Numéro d'inscription au répertoire général : 09/11703



Décision déférée à la Cour : Ordonnance de référé du 07 Mai 2009 -Tribunal de Commerce de PARIS - RG n° 2009017417





APPELANT



Monsieur [I] [J]

[Adresse 1]

[Localité

4]

représenté par la SCP GUIZARD, avoués à la Cour

assisté de Me Joseph HADDAD, avocat au barreau de PARIS, toque : C 933





INTIMÉE



Madame [G] [T]

[Adresse 2]

[Localité 4]

représentée par la SCP DUBOSCQ - PELLER...

Grosses délivrées REPUBLIQUE FRANCAISE

aux parties le :AU NOM DU PEUPLE FRANÇAIS

COUR D'APPEL DE PARIS

Pôle 1 - Chambre 2

ARRÊT DU 20 JANVIER 2010

(n° 34 , 9 pages)

Numéro d'inscription au répertoire général : 09/11703

Décision déférée à la Cour : Ordonnance de référé du 07 Mai 2009 -Tribunal de Commerce de PARIS - RG n° 2009017417

APPELANT

Monsieur [I] [J]

[Adresse 1]

[Localité 4]

représenté par la SCP GUIZARD, avoués à la Cour

assisté de Me Joseph HADDAD, avocat au barreau de PARIS, toque : C 933

INTIMÉE

Madame [G] [T]

[Adresse 2]

[Localité 4]

représentée par la SCP DUBOSCQ - PELLERIN, avoués à la Cour

assistée de Me Mathieu MOUNDLIC, plaidant pour la SELARL GRAMOND ET ASSOCIES, avocats au barreau de PARIS, toque L101

COMPOSITION DE LA COUR :

L'affaire a été débattue le 08 Décembre 2009, en audience publique, devant la Cour composée de :

Monsieur Marcel FOULON, Président

Monsieur Renaud BLANQUART, Conseiller

Madame Michèle GRAFF-DAUDRET, Conseillère

qui en ont délibéré

Greffier, lors des débats : Madame Lydie GIRIER-DUFOURNIER

ARRÊT :

- CONTRADICTOIRE

- par mise à disposition de l'arrêt au greffe de la Cour, les parties en ayant été préalablement avisées dans les conditions prévues au deuxième alinéa de l'article 450 du code de procédure civile.

-*-*-

## [EXERCICE PROPOSÉ]
Pour chaque affirmation, dites si elle concorde avec l'extrait de l'arrêt de la cour d'appel, par oui ou par non, et citez mot pour mot le passage qui tranche.
1. L'affaire a été débattue en audience publique le 08 décembre 2009.
2. L'ordonnance de référé déférée à la Cour émane du Tribunal de Commerce de Lyon.
3. L'arrêt a été rendu par défaut.
Les données ci-après proviennent d'une autre source.

-*-*-

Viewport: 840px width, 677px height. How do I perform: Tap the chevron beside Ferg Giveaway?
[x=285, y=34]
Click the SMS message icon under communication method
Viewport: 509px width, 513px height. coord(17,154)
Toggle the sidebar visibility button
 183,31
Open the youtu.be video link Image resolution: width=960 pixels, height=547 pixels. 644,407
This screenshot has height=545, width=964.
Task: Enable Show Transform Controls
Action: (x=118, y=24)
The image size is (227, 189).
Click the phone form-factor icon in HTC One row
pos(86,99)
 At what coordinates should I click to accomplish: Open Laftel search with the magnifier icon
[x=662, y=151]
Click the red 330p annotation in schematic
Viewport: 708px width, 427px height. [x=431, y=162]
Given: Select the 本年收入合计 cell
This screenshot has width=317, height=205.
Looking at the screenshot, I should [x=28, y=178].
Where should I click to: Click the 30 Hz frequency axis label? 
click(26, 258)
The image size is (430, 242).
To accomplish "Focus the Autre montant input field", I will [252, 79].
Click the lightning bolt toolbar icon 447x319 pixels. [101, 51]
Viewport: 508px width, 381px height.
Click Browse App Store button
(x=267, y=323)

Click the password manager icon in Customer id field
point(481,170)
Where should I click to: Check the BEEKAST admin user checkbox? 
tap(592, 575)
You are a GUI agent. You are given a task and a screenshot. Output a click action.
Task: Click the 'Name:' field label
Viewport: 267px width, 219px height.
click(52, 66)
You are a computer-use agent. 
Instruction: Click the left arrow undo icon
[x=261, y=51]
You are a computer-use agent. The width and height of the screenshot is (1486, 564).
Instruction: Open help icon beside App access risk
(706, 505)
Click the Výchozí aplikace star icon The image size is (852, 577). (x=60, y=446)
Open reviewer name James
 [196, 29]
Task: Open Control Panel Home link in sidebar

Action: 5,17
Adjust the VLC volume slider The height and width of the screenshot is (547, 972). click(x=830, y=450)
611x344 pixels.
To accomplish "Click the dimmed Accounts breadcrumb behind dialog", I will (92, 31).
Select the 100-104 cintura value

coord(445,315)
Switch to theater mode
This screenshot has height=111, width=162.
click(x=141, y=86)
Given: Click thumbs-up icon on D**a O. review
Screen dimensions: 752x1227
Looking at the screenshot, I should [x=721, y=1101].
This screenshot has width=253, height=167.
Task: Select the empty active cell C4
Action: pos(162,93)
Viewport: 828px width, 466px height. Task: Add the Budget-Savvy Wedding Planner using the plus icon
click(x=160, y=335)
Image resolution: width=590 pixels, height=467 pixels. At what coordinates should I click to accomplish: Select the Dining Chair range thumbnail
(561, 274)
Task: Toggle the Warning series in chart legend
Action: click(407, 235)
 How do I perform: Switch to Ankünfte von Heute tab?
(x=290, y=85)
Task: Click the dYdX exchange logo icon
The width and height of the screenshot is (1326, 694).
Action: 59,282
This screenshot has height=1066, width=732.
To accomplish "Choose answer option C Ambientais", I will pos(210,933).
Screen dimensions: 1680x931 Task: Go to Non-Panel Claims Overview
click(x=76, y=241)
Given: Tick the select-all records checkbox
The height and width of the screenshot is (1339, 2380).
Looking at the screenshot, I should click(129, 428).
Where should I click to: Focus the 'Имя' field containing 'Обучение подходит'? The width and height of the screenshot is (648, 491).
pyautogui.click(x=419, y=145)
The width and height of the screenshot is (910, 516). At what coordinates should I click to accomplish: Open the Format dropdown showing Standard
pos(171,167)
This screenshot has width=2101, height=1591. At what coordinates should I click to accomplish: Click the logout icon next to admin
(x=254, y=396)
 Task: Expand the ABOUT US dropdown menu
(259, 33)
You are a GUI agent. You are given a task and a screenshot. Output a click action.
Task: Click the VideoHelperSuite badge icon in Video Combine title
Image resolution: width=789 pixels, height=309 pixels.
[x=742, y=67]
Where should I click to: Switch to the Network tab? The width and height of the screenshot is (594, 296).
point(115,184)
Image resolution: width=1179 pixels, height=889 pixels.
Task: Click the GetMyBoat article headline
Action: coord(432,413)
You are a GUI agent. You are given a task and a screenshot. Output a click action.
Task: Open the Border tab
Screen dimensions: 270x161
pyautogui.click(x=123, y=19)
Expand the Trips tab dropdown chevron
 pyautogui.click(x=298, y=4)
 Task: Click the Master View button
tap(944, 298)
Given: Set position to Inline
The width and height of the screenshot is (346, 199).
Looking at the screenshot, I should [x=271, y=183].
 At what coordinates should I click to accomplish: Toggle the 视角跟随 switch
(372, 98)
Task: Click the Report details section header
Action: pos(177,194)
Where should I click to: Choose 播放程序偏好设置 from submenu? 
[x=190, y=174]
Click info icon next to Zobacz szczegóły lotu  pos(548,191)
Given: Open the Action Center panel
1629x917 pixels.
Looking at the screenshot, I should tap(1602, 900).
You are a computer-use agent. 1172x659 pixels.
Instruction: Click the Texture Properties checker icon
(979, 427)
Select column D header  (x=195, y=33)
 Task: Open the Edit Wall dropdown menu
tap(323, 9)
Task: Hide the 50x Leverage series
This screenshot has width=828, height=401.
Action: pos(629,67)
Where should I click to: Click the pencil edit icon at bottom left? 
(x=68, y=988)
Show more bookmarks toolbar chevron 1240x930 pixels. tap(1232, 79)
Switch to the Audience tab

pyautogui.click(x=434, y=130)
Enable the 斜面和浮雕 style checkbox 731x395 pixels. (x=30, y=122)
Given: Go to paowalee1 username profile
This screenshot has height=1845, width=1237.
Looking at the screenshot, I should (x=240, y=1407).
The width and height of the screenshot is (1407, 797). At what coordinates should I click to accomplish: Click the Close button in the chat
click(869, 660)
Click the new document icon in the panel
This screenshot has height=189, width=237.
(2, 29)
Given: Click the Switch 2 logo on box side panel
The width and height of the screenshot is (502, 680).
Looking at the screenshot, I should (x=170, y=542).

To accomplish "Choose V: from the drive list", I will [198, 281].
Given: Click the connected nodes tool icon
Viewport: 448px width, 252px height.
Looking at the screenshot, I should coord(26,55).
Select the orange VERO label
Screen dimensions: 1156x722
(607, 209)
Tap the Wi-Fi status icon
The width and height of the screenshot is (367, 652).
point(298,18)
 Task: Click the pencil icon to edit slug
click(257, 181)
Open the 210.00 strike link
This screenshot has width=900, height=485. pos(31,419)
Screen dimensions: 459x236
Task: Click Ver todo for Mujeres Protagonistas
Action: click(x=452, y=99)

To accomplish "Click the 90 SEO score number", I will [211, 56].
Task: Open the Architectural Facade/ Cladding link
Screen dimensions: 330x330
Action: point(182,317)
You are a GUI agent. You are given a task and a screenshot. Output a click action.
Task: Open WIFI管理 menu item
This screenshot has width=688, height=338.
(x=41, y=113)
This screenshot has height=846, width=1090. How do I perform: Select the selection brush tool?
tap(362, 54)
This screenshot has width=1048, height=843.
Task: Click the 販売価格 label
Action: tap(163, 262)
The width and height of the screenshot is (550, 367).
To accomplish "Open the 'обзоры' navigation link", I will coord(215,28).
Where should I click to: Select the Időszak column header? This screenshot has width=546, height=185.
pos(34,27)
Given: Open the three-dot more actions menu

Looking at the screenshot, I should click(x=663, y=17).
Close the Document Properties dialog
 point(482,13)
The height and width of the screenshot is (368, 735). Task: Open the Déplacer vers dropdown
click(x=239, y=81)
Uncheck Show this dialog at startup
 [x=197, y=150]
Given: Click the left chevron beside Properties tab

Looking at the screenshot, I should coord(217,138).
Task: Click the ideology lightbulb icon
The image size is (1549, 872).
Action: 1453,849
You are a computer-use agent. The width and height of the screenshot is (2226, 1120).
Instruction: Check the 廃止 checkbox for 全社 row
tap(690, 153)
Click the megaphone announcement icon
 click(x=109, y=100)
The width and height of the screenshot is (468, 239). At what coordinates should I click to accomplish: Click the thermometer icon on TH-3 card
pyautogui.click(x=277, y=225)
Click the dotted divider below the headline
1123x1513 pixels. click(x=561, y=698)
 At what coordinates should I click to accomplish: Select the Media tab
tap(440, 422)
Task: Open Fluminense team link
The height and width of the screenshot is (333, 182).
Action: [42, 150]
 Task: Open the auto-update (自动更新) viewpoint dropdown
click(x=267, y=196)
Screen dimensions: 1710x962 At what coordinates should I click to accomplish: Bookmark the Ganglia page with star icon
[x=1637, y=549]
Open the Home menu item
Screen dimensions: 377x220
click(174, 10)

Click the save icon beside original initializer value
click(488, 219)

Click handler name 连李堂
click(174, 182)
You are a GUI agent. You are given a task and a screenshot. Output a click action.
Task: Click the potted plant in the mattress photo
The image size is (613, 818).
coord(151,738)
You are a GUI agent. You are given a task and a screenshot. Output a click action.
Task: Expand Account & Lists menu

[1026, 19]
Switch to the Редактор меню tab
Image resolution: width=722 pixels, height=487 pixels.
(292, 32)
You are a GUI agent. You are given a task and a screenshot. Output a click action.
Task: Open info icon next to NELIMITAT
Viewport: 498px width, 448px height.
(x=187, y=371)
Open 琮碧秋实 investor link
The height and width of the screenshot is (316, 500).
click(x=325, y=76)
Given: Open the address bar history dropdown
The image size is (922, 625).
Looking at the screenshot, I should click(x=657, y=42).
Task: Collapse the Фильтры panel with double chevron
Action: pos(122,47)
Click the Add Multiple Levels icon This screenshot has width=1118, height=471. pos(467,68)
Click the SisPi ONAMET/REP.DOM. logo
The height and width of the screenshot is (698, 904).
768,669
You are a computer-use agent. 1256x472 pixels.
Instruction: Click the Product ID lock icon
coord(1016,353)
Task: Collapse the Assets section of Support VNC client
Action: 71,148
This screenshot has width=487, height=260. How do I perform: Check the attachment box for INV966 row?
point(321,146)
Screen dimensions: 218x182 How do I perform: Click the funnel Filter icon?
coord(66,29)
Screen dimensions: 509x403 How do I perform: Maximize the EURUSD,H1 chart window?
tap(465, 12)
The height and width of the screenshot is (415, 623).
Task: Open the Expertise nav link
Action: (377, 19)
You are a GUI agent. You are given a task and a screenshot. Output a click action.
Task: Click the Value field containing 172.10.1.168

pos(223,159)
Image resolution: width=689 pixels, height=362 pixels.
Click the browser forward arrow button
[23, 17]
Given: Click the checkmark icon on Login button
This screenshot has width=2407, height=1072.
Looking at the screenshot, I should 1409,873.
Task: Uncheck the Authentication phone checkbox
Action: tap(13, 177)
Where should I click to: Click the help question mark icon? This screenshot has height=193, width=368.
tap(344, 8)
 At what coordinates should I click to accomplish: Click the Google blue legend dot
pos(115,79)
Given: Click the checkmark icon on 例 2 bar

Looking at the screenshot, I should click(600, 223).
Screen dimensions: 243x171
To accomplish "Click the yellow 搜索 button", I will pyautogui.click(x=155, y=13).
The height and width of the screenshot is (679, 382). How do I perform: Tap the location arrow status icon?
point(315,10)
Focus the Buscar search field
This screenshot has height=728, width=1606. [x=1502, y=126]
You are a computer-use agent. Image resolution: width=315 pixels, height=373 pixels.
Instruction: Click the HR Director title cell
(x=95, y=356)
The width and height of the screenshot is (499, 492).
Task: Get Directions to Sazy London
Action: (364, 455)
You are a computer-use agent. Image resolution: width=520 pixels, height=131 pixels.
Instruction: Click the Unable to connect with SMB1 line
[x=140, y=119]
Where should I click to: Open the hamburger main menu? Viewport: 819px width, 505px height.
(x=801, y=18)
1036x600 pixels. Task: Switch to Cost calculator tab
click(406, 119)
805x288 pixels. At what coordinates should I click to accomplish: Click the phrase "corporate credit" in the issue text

-*-*-

## [RÉPONSE]
1. Oui : « L'affaire a été débattue le 08 Décembre 2009, en audience publique ».
2. Non : « Tribunal de Commerce de PARIS ».
3. Non : « CONTRADICTOIRE ».